(PROBLEM 1) Set down word for word the passage of the Christian Eisenberger article starting with "After attending the" and going on through "Vienna and Semriach.".

Christian Eisenberger (born 1978 in Semriach near Graz) is an Austrian artist.

Life 

After attending the Ortwein school in Graz in 1999, Christian Eisenberger studied Transmediale Kunst in the class of Brigitte Kowanz at the Academy of Fine Arts Vienna from 2000 to 2004. In 2013 he participated in the artist in residence programme of one world foundation (in cooperation with Galerie Krinzinger) in Sri Lanka. Christian Eisenberger lives and works in Vienna and Semriach.

Work 

Christian Eisenberger initially became known for thousands of painted cardboard cutouts which he, at first anonymously, placed in public space. His motifs were social outcasts, such as immigrants or beggars. Later on, he portrayed famous figures of world history, often adorned with halos. These portraits were typically marked with a number, the last of them carrying the number 9975.1. The ephemeral nature of this early series can still be found in many of his works today. Christian Eisenberger's work as a whole defies exact categorization. However, it is often associated with Land art, Conceptual art, Arte Povera, Appropriation, Video art and others. Eisenberger's art also contains numerous references to classical genres, such as expressionist painting and sculpture. The themes around which his work revolves are equally diverse, as he treats classical subjects of art history (life, death, vanitas motives) as well as political topics, such as criticism of institutions. His art creates a universe that is complex without being melodramatic. The artist typically works in series, often elaborating individual ideas and concepts throughout several years, which causes his work to grow radially rather than linearly.

Exhibitions (selection)

(PROBLEM 2) From the rows below, output as a JSON list of strings the lines starting with the line with "Collapse the 在线课堂 menu section" and going on through the line with "tap(534, 313)", one string per line and skipping any blank lines.

(THE DATA)
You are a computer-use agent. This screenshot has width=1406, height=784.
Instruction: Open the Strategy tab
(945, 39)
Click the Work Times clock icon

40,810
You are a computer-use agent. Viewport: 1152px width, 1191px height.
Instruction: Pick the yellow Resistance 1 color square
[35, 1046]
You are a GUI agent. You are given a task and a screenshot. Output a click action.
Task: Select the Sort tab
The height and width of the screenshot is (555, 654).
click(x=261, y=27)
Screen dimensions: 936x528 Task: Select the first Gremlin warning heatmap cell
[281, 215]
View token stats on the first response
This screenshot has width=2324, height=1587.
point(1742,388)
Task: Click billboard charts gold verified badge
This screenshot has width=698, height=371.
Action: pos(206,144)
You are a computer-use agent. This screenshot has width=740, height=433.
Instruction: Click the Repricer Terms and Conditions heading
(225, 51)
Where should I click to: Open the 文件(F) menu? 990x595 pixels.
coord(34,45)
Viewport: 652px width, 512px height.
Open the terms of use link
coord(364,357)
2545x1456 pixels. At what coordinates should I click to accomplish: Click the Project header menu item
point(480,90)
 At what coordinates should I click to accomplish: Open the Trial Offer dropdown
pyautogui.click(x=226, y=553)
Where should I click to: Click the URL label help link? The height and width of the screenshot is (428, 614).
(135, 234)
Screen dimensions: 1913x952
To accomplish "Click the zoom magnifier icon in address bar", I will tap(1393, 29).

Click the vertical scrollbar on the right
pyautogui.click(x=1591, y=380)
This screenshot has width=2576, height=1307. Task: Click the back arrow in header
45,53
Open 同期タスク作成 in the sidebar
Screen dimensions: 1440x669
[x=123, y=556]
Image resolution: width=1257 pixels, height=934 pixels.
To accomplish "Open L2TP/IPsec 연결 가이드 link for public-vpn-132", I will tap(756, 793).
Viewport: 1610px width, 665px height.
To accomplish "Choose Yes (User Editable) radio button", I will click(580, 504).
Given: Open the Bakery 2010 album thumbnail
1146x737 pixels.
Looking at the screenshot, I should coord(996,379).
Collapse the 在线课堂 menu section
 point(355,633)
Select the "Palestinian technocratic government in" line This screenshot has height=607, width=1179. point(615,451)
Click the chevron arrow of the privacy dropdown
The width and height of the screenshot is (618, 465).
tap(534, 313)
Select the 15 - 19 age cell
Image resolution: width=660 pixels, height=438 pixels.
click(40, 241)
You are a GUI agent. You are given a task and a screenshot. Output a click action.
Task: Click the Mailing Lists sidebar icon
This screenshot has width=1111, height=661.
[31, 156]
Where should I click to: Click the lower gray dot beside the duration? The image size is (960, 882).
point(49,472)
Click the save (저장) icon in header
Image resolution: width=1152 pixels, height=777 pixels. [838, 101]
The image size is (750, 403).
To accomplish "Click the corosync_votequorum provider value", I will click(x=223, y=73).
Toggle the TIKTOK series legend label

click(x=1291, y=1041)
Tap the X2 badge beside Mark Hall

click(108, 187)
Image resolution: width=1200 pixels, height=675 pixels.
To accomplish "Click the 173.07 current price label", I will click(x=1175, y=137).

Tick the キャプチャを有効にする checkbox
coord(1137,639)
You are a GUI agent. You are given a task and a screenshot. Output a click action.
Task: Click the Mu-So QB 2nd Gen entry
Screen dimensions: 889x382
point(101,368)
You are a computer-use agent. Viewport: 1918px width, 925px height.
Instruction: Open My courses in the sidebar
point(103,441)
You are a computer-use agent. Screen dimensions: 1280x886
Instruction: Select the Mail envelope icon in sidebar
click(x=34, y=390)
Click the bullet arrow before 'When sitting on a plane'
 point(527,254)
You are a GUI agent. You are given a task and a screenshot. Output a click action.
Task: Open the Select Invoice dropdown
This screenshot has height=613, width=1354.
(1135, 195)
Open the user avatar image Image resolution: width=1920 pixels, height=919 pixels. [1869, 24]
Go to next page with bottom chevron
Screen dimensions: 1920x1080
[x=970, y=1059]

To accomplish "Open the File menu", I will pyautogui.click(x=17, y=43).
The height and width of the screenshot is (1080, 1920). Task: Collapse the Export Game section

(WRITTEN SOLUTION 1)
After attending the Ortwein school in Graz in 1999, Christian Eisenberger studied Transmediale Kunst in the class of Brigitte Kowanz at the Academy of Fine Arts Vienna from 2000 to 2004. In 2013 he participated in the artist in residence programme of one world foundation (in cooperation with Galerie Krinzinger) in Sri Lanka. Christian Eisenberger lives and works in Vienna and Semriach.

(WRITTEN SOLUTION 2)
[
  "Collapse the 在线课堂 menu section",
  " point(355,633)",
  "Select the \"Palestinian technocratic government in\" line This screenshot has height=607, width=1179. point(615,451)",
  "Click the chevron arrow of the privacy dropdown",
  "The width and height of the screenshot is (618, 465).",
  "tap(534, 313)"
]